*Provided data:*
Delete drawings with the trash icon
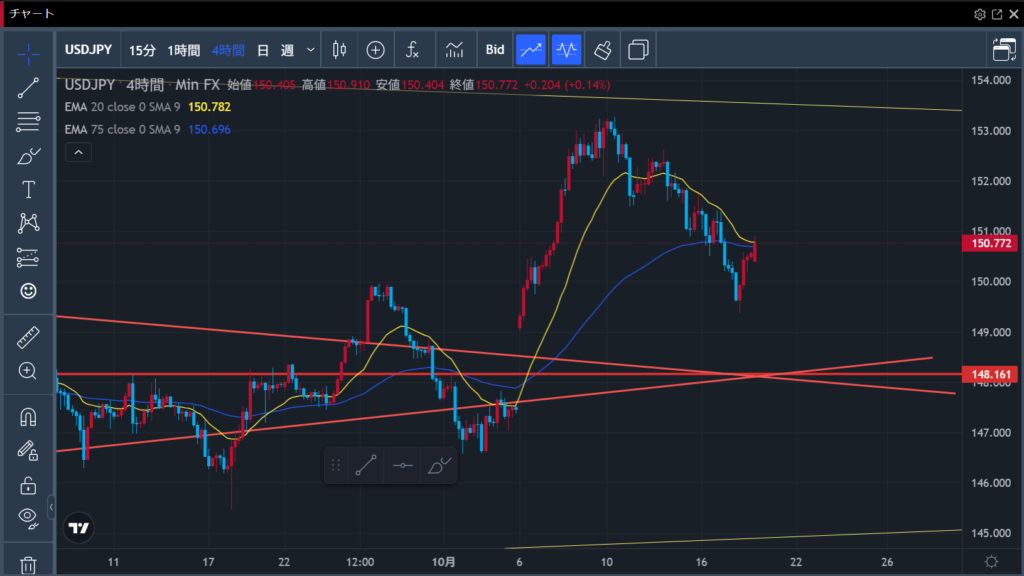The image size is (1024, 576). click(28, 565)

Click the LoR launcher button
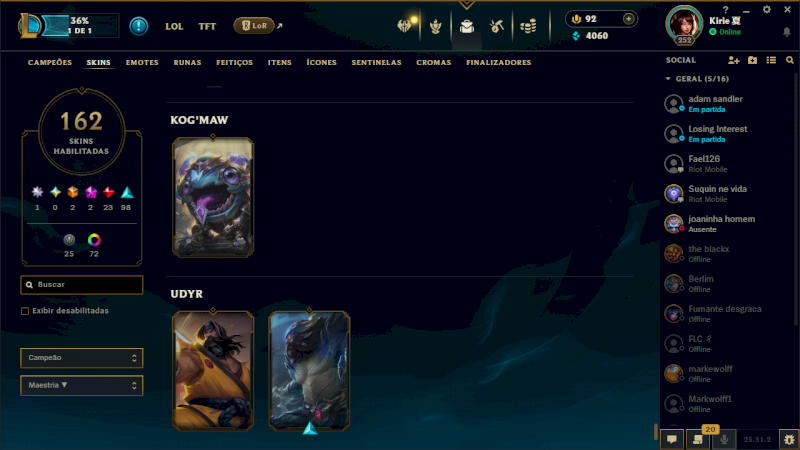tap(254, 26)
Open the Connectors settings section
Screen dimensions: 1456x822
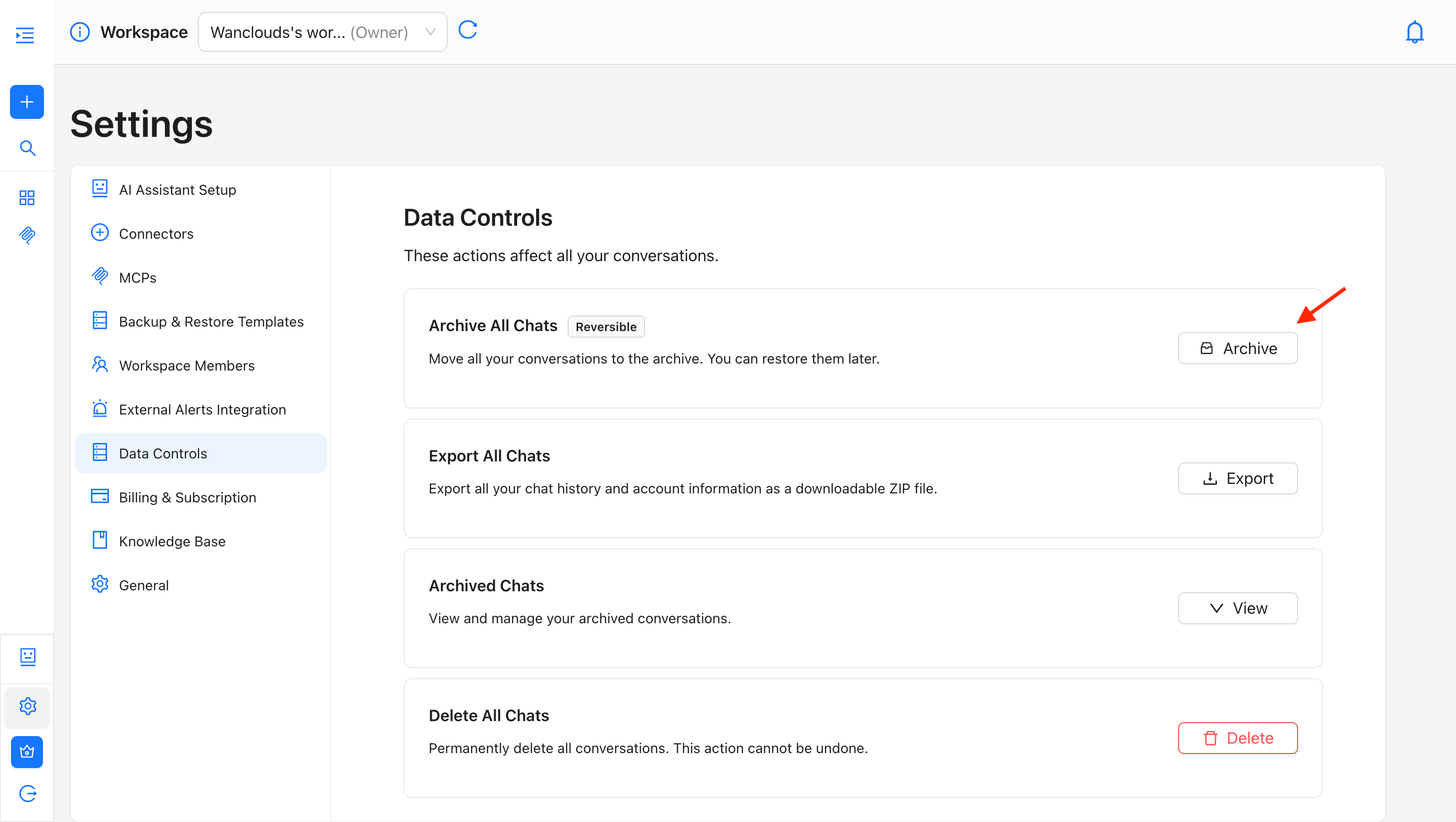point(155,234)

==

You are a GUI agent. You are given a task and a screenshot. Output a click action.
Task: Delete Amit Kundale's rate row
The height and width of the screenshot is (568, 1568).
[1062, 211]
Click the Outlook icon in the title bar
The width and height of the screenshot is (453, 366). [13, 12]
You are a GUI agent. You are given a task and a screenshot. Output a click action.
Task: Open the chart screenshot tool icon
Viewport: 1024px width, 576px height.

*Problem to solve:* Print the rows from the line with "Delete drawings with the trash icon" to the line with "point(155,234)", both lines included, and leave the pictures out.

*Answer to this task:*
Delete drawings with the trash icon
The image size is (1024, 576). click(28, 565)

Click the LoR launcher button
tap(254, 26)
Open the Connectors settings section
Screen dimensions: 1456x822
point(155,234)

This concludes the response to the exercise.